On the whole, however, personalised medicine is still in its infancy. To identify molecular causes of illnesses and develop tailored therapies, various data types from a multitude of sources must be aggregated. This entails collecting patient data from hospitals, the results of clinical tests, molecular and genetic data, as well as information about healthy people. Data sharing between hospitals, research institutions, clinicians and patients is thus essential. However, “to date, this kind of exchange hasn’t been happening to the desired extent,” says Effy Vayena, bioethicist and Professor at the Institute of Translational Medicine at ETH Zurich.

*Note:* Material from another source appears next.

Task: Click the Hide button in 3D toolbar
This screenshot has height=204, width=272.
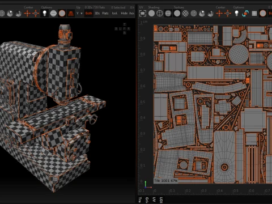Action: click(x=124, y=14)
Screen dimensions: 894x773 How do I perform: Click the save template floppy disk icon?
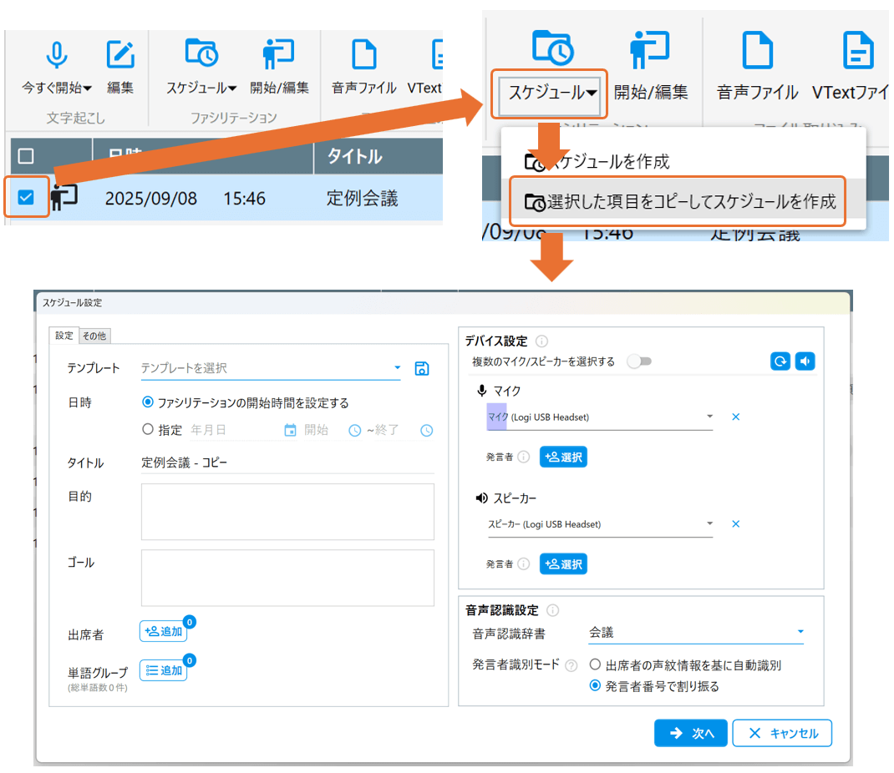point(422,368)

Guidelines for Switzerland
In Switzerland, the situation is set to change. Last year saw the launch of the Swiss Personalized Health Network (SPHN), an initiative created to promote the development of personalised health through the establishment of a data sharing infrastructure. Within this network, Vayena chairs an advisory committee that deals with the ethical, legal and social implications of precision medicine. “Our goal is to develop guidelines for responsible health data sharing,” says Vayena. As a first step, she and other ETH researchers investigated existing international guidelines and recommendations and analysed the range of topics they covered. They compared 230 documents published by official bodies, research institutions, expert groups and further national and international organisations between 1996 and 2017. This included publications by the Organisation for Economic Co-operation and Development (OECD), the National Institutes of Health (NIH) in the United States, and the Global Alliance for Genomics and Health. The results of this comparative study were published in the
Health Affairs
journal.
Important topics neglected
Their investigation highlighted that there was scarcely any cross referencing between the recommendations and guidelines and, moreover, that they were not sufficiently standardised. Guidelines focused primarily on three topics: data privacy, data quality, and the sovereign right of patients to determine how their data should be used. “These topics are very important, no question about it,” says Vayena. However, there are other important aspects that – viewed as a whole, across all the documents – received comparatively little attention. These include the question of who should be held responsible if patient data is used incorrectly – such as if it is used for a research project without the patient’s consent. There is also the matter of how researchers can be acknowledged or rewarded for sharing their own research data with other scientists. “We won’t be able to improve data sharing until we do more to tackle aspects like these,” says Vayena.
Currently, a variety of obstacles stand in the way of this goal. These are partly of a technical nature – for example, the fact that hospitals cannot share data because their different systems for electronic health records are incompatible. There is also, however, a reluctance amongst researchers and companies to share data. In some cases, they do not want to reveal their hard-won data to competitors; in others, they balk at the cost and effort involved in making the information accessible by putting it in a database. Adding to the issue is that patients often hesitate to give consent for their data to be used, because they don’t exactly know what will happen with it.
Innovative solutions are needed
“Future guidelines about data sharing should deal with as many of the identified hurdles as possible,” says Vayena, who also highlights the need to develop innovative solutions, as previous approaches did not work well enough. For example, new technologies such as blockchain could be implemented as a method of data protection. Alternatively, an incentive system based on reciprocity could be created for researchers, whereby only those who put their own research data into a database could have access to the data of others. Furthermore, digital technologies could be harnessed to allow patients the option of not giving blanket consent for their data to be used in research, but instead tying their consent to individual projects – putting patients more in control.
Such considerations are to be incorporated into the guidelines developed as part of the SPHN initiative, which will then be implemented step by step. First, the guidelines will be adopted by the five Swiss university hospitals currently taking part in the SPHN initiative – that is, Zurich, Basel, Bern, Lausanne and Geneva. These hospitals are currently setting up clinical data management systems that make patient data available for research and facilitate data sharing with research institutions. At the same time, universities are establishing regional centres for the coordination and secure processing of biomedical data. Vayena is convinced of one thing: “If everyone involved in Switzerland signs up to the same well-designed standards, it will mean a giant step forward for data sharing and thus for personalised medicine.”